People generally reaffirm her human worth through compliments and assurances, and they go ooh and aah about her stories. But you can see it in their eyes that they’re not really there. They’ve shut their ears, and are speaking on rote. Do this girl see that? Does she see the numb mask of indifference hiding beneath the surface of the practices social game face?

We’re doing ‘texts in context’ in our little seminar group, because that’s what we’re on for this module, and when she reads something she has a keen wit and a grasp of detail after reading something once. She sees things, and has clarity. That’s why it’s surprising that she doesn’t display this, but resorts to a supplication for sympathy about her problems.

Often I find that the social game is terribly fake and transparent, and while I go on and do the same thing everyone else does, it seems like there would be more truth and worth in being honest and transparent. There are things to admire in most people, as there are things to annoy you. When I have to pretend, like reaffirming this girl’s value through the list of problems, I feel like I want to be a total dick and tell her to stop relying on her crutches.

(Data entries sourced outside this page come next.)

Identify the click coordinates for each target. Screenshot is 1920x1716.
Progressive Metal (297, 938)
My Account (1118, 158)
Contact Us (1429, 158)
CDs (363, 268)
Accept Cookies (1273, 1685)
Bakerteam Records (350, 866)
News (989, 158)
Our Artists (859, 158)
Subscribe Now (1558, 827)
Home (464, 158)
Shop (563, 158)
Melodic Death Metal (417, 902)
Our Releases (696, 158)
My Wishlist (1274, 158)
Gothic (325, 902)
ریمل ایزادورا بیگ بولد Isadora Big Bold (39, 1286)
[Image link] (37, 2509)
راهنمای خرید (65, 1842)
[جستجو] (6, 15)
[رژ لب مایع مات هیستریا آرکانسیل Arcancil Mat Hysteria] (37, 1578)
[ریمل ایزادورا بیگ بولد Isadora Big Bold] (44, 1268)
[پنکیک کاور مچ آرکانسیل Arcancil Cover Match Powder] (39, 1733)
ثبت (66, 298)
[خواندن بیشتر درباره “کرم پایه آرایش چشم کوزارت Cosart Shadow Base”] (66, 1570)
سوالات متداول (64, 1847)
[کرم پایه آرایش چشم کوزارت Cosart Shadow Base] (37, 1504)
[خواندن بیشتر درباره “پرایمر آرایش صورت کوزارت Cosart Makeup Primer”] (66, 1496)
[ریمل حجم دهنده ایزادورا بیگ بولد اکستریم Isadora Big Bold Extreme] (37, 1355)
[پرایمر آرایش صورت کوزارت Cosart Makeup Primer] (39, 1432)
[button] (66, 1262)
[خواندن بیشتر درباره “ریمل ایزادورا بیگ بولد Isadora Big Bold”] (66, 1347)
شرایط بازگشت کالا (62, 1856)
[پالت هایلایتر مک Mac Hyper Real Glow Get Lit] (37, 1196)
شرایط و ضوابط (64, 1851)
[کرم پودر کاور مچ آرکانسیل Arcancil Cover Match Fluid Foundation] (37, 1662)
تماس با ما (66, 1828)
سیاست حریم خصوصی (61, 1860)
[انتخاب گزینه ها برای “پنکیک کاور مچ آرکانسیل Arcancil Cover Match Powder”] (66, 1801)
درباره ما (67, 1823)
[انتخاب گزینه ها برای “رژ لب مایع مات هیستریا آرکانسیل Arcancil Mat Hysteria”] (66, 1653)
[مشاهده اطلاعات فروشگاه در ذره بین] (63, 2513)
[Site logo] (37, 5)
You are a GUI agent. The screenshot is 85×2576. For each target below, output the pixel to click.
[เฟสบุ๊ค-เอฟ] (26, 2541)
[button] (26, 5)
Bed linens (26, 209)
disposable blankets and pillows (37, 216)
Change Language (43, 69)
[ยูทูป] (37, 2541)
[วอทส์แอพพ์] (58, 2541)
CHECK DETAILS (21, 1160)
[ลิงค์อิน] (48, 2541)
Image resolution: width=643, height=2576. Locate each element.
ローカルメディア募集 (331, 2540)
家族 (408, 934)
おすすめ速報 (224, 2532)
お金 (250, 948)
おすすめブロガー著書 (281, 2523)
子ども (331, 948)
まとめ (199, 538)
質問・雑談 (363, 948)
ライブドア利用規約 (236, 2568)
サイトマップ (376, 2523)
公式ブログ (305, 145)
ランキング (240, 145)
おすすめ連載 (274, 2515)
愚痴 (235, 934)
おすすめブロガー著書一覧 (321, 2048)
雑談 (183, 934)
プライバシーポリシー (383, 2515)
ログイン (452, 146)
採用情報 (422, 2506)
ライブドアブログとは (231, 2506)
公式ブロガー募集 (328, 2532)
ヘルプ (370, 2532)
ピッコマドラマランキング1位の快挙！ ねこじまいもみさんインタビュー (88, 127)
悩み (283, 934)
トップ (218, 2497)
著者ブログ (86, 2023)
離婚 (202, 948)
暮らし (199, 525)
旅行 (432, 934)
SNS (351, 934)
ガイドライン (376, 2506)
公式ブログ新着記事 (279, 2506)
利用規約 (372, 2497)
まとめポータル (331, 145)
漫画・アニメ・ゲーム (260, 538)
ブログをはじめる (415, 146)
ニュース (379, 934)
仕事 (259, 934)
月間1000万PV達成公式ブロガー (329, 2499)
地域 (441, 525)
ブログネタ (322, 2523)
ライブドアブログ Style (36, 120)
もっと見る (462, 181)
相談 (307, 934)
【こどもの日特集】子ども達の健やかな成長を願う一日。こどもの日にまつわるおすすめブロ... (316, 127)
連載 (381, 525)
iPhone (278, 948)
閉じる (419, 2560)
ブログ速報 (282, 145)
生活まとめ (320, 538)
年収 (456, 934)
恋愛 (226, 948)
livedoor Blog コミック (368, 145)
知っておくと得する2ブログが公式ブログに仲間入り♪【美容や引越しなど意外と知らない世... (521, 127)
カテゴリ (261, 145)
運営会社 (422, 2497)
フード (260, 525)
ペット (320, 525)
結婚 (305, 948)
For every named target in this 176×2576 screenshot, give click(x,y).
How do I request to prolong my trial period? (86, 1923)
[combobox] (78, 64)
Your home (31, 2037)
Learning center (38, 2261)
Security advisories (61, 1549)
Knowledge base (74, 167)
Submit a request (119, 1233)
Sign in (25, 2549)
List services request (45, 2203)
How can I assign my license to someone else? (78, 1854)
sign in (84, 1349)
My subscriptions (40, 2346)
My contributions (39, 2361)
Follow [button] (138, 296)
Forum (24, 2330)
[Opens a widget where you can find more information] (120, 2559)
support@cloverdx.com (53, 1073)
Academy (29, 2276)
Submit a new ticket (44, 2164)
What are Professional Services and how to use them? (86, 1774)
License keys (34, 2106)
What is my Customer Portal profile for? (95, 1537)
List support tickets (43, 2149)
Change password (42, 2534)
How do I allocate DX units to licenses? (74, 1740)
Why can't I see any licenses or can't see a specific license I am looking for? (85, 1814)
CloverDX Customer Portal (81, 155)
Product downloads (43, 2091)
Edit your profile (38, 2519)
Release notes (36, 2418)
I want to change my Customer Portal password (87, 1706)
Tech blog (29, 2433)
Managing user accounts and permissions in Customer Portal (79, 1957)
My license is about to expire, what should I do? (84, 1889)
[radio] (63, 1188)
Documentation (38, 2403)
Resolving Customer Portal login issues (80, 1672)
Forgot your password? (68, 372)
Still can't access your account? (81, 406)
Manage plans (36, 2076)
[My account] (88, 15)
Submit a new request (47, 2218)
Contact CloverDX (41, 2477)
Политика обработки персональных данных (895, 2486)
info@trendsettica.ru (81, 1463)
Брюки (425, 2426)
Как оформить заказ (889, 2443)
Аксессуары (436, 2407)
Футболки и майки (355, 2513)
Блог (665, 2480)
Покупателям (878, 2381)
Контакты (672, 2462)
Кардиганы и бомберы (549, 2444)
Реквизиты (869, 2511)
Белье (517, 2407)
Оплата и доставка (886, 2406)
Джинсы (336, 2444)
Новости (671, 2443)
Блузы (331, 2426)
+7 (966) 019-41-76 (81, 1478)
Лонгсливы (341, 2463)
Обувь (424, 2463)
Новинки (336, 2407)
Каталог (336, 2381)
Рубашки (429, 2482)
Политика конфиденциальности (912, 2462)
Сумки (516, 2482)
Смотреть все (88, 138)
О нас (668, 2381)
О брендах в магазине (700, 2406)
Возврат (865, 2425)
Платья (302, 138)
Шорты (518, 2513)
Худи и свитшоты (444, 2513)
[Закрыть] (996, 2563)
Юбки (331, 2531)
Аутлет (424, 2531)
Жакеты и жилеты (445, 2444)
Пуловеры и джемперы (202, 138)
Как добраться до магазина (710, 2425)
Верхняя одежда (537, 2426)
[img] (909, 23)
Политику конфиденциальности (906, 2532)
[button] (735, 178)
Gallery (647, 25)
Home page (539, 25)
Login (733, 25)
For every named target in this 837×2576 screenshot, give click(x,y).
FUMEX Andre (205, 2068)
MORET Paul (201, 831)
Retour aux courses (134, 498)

Take your bed and go, woman. The same goes for the Tory wannabe. And since I’ve not been thrown out for being disruptive, rude and impossible (yet) it goes for me too.


Seminar groups are interesting. I, Mark, and some of the members of his groups went down to the pub here. We had some tea or coffee, and then I got an earful of calculus and theories about calculus. It was like watching a group of foreigners because most of the time, what they said made no sense to me.

I think literary criticism is an oxymoric grouping to begin with because I doubt the honesty of such a thing, and I admire the meritocratic nature of Mark’s groups. In my groups, all opinion are the same, regardless of facts. In truth, opinion can be clever and deep in total absence of facts. Facts are not something that literary critics bother with much. For Mark’s group, it’s the reverse. If you don’t know your maths, you’re nothing.

I’m not saying that this is necessarily better because it can lead to conservative stagnation, can’t it? My groups can blow up a cherished understanding by presenting something in a new light too. So, I don’t want to dismiss either way. But… these are all social things, social games. It’s the measure of the social ape’s place in the hierarchy.


Watson, our dog, has an ear infection again. So, I’m waiting for Mark to come home from the animal shelter with some medicine for that. He took the dog down earlier to have the vet look at the dog, but had to wait till this afternoon to talk to the senior vet about the antibiotics.

Also, our car has developed a problem that I’m not sure what it is, but Mark has been outside with the bonnet open for hours while he dug into the engine. Of course he had his mates around him, with loud music.

In both cases Mark is so different, more relaxed and open, than in school. I’m not sure the group work is something he is totally all right with. As long as he can talk about maths, it’s fine. But the social games we both have to do, like listening to people jostle and buck in the hierarchies of achievement or popularity, is not something he does well.

Neither do I, to be honest. I keep mostly to Ben and Abbie who I already know, and together we traverse this new ground together, getting lost in hallways still. The atmosphere is different here; not so much laddish exuberance or devil-may-care jargon. It’s like we’re supposed to be adult now. Like this is serious business.